My daughter, Hailey, was diagnosed in July with Type 1 Diabetes. 4 days after her 7th birthday. For about a week, her symptoms were SO vague and unreliable as to what was going on with her. When I did get her in to see her pediatrician - her blood sugar was 981, 1000mg/dl glucose in her urine and OF COURSE Ketones. Needless to say, she was in DKA. What a whirlwind from the next couple of hours/days following. She was carried by life flight to Pitt Memorial Hospital here in North Carolina - spent 2 days in the PICU and 4 days on the Peds floor.
As a Paramedic in North Carolina, I "thought" I knew alot about diabetes. With the exception of increased thirst/urination, she never had the symptoms that I had learned so much about in my studies to become a medic. I just assumed she was hot from playing as much as she was - therefore, drink alot. Man, was I off track.
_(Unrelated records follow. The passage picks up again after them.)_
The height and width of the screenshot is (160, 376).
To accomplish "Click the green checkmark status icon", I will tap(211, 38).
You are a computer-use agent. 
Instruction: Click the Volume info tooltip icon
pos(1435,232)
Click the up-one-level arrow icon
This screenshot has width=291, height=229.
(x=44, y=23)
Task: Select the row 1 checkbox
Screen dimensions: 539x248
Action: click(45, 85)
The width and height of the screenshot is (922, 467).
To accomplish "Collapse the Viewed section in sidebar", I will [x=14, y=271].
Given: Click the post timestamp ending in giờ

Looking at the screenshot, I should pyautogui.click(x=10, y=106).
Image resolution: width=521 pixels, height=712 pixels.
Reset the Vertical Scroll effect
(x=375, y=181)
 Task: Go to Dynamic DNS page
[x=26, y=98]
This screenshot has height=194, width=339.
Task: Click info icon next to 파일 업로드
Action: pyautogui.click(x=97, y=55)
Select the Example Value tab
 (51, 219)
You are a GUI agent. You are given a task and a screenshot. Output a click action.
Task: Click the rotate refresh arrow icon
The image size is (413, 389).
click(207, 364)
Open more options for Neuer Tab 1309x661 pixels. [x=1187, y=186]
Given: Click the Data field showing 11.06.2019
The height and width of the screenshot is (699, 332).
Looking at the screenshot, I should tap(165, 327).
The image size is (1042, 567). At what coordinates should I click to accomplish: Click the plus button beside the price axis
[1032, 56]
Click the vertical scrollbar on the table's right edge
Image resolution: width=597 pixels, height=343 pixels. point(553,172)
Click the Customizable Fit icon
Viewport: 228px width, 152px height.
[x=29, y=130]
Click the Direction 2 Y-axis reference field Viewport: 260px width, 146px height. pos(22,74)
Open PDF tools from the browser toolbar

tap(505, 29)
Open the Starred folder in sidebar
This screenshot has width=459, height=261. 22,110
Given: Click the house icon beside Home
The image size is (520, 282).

We have spent the last month on this roller coaster of regulating insulin/blood sugars and her newly diagnosed HypoThyroidism. Surprisingly, she has been amazining with her new diagnosis. She checks her sugars and gives her own insulin injections. It has only been the last couple of days that she is down in the dumps with this "diabetes thing" as she calls it. We are researching so many options for pump therapy, but of course ALL companies say that their pump is the best option for children. Any suggestions??? So confused at this point.